> _Action item_:
Every line of the records below that has the word "beside" should be copied.
##########
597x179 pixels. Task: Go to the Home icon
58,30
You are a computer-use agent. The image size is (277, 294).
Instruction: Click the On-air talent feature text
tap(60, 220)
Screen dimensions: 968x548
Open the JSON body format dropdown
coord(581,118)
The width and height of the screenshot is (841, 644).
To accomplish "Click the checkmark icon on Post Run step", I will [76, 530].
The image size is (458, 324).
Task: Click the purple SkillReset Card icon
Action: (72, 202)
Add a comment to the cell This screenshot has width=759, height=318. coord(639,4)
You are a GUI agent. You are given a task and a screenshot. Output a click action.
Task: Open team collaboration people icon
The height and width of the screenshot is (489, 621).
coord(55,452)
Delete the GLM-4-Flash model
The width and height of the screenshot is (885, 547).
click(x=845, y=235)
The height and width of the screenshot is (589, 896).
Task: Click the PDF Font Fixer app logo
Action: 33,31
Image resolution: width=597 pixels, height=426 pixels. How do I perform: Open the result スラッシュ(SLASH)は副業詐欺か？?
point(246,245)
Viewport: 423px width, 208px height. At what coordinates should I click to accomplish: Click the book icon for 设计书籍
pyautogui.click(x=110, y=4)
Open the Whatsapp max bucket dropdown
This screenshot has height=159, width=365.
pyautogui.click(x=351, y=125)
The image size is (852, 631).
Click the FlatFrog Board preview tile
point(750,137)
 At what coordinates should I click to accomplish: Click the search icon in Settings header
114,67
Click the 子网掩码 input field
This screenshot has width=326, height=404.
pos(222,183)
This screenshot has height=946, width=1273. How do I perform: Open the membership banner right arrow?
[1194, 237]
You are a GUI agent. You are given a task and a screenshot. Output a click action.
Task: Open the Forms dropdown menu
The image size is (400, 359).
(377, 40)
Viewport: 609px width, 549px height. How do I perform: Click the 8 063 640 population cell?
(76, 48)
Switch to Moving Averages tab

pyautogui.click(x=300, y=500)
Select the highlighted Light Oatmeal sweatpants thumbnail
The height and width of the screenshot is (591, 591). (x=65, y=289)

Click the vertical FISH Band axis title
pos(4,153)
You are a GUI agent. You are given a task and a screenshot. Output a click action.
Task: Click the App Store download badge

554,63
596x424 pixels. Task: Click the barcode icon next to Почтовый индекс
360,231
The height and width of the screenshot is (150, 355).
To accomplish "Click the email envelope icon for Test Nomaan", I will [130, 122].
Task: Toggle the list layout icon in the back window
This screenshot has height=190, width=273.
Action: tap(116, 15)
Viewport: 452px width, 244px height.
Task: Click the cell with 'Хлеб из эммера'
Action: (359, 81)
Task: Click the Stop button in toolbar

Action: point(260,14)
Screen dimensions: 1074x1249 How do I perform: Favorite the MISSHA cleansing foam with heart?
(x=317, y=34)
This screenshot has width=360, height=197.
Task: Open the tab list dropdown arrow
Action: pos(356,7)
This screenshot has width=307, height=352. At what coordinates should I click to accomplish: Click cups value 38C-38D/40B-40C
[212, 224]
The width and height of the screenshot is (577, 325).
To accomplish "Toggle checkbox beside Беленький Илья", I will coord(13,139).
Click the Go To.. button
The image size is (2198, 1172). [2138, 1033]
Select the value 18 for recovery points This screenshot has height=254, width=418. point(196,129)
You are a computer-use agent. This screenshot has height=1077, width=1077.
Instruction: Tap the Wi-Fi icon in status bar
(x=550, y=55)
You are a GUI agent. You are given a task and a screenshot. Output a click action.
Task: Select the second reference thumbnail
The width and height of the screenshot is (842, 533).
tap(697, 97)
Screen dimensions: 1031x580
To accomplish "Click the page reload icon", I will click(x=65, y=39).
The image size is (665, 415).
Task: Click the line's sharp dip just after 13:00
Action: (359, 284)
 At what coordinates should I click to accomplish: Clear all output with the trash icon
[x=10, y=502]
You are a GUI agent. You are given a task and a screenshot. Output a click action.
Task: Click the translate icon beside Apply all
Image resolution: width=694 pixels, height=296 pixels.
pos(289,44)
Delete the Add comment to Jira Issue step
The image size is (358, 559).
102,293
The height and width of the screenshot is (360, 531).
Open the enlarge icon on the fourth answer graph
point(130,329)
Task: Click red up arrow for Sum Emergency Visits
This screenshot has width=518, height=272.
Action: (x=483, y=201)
##########
> _Expected output_:
To accomplish "Toggle checkbox beside Беленький Илья", I will coord(13,139).
Task: Click the translate icon beside Apply all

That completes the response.